Question of personal rights
In the case of recently deceased authors, it must always be borne in mind that the entire estate is rarely usable and cannot be researched as a whole at all or at a later point in time—in the case of born-digital estates, these are also referred to as dark archives Full reference in Zotero Library, because rarely can everything be made easily accessible (online), even though it is digital. Not only are not all files freely accessible, but not everything in an estate is relevant for a literary archive or for literary scholars (e.g. system files, program files, temporary files). The question of personal rights in the context of archival practice also presents a complex intersection of ethical, legal, and methodological considerations, particularly within the digital domain. Digitality and born-digitals do not necessarily equate to increased accessibility.
Indeed, the confluence of personal rights and scholarly inquiry engenders a lot of challenges for researchers seeking to engage with digital archive’s data. Notably, the prevalence of legal constraints and ethical considerations necessitates a cautious approach to archival analysis, wherein all analyses conducted must be regarded as snapshots rather than comprehensive evaluations.

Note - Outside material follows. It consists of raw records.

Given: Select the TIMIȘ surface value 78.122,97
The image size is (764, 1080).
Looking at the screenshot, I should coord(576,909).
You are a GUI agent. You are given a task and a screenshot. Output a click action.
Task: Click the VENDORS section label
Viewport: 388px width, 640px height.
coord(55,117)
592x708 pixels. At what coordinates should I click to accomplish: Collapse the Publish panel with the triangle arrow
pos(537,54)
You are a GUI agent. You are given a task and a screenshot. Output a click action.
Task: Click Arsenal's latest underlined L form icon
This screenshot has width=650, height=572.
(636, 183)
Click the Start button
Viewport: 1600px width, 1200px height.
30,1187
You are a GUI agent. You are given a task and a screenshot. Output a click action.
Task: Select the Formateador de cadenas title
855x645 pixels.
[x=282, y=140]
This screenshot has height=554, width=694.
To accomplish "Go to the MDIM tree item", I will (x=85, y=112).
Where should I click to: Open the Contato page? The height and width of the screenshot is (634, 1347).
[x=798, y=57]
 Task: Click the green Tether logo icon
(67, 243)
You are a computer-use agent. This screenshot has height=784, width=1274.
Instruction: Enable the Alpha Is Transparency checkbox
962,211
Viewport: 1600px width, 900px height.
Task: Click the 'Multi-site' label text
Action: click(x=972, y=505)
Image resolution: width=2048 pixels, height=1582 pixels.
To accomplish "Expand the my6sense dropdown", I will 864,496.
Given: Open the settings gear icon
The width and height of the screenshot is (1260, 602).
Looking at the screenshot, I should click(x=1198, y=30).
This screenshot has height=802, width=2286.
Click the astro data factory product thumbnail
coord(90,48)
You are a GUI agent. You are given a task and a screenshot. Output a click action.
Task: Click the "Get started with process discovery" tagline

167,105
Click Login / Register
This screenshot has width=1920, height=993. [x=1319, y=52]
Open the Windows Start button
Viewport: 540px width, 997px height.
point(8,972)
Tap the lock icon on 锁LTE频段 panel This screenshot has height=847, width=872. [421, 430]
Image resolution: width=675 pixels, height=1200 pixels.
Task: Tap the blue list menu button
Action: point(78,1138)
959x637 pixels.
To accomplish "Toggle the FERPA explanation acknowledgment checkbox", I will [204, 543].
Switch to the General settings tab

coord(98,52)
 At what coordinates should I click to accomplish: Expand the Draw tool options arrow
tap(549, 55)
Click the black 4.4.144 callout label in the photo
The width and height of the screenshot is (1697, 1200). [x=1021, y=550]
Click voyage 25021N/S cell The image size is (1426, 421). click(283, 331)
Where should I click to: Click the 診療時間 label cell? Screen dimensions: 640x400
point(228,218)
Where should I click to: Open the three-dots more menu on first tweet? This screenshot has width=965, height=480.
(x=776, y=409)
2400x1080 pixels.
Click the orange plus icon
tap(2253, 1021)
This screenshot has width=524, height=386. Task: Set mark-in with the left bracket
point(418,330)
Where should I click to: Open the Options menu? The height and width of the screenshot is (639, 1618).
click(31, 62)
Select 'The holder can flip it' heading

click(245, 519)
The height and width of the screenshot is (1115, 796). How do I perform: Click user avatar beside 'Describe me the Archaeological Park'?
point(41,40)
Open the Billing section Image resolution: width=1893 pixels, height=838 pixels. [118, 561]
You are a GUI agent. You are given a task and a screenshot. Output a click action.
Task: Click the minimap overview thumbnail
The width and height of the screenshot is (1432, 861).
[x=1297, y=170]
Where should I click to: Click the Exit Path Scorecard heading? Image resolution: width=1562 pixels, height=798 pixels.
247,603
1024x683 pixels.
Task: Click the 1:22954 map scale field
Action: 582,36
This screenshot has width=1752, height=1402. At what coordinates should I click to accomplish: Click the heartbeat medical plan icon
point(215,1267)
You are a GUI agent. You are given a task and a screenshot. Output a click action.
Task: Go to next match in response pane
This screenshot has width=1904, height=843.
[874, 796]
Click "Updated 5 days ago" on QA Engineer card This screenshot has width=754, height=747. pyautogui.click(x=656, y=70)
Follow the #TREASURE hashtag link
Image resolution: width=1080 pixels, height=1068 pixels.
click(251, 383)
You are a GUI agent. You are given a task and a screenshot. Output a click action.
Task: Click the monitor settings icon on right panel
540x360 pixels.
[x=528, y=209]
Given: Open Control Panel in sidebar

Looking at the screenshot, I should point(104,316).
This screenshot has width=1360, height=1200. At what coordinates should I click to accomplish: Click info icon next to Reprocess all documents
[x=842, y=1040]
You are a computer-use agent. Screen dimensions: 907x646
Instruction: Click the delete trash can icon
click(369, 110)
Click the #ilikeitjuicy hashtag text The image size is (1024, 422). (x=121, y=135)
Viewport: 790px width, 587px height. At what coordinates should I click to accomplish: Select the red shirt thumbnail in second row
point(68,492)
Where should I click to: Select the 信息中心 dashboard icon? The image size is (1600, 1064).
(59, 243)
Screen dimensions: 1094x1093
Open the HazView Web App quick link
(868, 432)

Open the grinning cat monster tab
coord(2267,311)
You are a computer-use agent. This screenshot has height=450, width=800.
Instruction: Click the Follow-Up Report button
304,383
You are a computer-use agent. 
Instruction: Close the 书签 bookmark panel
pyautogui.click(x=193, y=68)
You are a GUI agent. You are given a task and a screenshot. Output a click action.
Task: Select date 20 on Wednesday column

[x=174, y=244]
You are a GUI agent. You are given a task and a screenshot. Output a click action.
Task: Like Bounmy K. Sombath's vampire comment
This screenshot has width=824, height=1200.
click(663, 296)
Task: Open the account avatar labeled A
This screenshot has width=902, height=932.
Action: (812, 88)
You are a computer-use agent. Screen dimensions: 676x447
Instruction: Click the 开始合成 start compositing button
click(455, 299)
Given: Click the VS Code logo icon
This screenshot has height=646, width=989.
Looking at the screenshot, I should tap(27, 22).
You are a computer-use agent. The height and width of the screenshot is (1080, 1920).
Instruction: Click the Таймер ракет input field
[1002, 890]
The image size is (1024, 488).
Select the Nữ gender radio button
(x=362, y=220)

A consideration in navigating the complexities of personal rights within digital archives is the acquisition of entire computing systems, which often contain vast repositories of personal data, including complete email correspondences and other sensitive information. This presents archivists with a challenge: to balance the preservation imperatives of digital materials with the ethical obligations to safeguard individuals’ privacy and autonomy.
Conclusion
These considerations underscore the dynamic nature of the workflow development process, which must continually adapt to accommodate the unique characteristics of each new type of data. This is particularly salient in the case of emerging data source such as social media data, which are gradually finding their way into the archival domain. The incorporation of social media data into archival collections entails a flexible and iterative approach to workflow design, wherein protocols and methodologies are continually refined to address the evolving challenges and opportunities presented by these novel data sources. Unlike traditional archival materials, social media data pose distinct challenges in terms of volume, velocity, and variety, necessitating innovative strategies for data procurement, processing, and preservation. Moreover, the integration of social media data into archival workflows mandates interdisciplinary collaboration and engagement with diverse stakeholders, including data scientists, social media analysts, legal experts, and archivists. Completely new approaches must therefore be sought, and this must occur at a pace significantly higher than what archives are accustomed to, necessitated by the digital realm.